異郷から来た女史が何者か知りたい人はこれを読んでくれ。

そして、女史のnoteをどう読むか、こちらを参考にしてくれ。

啓蒙とは:脱未年状態

啓蒙とは、自ら招いた未成年の状態から抜け出ることである。未成年の状態とは、他人の指示を仰がねば、自分の理性を使うことができない状態である。

ほとんどの人は、死ぬまで他人の指示を仰ぎたいと思っている。他人の指示に従っていれば、自分で思考するという面倒な状態を避けられるからである。さらに、人間は、指示に背いて自分の意志で行動すると危険な目に合うと教え込まれてきた。これによって、例え思考ができたとしても、勇気と決意の欠如によって、自分の理性を使うことができない。

この未成年状態は、例え社会革命が起きて社会構造が変革したとしても、大衆の意識が根本から革新されない限り、脱することはできないとカントは主張する。

啓蒙の条件:自由

啓蒙によって未成年状態を脱するためには、自由が必要であるとカントは主張する。ここで言う自由とは、人間が、自分の理性をあらゆるところで公的に使用する自由を指している。

理性の公的行使とは、例えば、ある人が、学者として、読者であるすべての公衆の前で自分の理性を行使することである。

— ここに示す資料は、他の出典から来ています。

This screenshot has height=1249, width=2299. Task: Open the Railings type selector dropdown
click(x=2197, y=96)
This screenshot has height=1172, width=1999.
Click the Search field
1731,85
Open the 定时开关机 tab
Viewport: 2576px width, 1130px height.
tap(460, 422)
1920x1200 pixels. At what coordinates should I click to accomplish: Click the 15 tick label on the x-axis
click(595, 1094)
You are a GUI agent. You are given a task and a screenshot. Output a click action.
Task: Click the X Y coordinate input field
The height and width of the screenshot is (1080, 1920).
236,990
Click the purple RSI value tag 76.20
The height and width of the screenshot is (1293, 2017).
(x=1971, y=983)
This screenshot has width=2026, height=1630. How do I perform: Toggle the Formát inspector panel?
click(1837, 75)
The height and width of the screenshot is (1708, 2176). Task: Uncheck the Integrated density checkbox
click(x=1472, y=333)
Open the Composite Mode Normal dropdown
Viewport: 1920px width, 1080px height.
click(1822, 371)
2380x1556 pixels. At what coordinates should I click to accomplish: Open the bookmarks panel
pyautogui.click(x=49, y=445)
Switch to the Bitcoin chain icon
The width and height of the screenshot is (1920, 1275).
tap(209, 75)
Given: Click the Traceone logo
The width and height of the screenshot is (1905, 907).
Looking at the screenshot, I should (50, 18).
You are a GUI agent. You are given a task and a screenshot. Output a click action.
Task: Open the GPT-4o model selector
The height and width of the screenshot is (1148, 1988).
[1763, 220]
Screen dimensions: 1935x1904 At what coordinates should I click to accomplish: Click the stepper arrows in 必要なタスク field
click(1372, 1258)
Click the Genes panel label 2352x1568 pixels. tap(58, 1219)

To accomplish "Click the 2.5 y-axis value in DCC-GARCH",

一方で、私的行使とは、軍に属する兵士が、1兵士として、上官の命令の正当性についての疑問を投げかけたりすることである。兵士という立場にいる上では、上官の命令に従わねばならないことは社会構造において決定されている。これに対して理性を行使することは、私的行使と称される。

つまり、前出の例で言う学者は、社会の仕組みや構造に対して学問研究し、意見を述べることを許された立場である。故に、彼らが学者の立場において意見を言うことは、理性の公的行使である。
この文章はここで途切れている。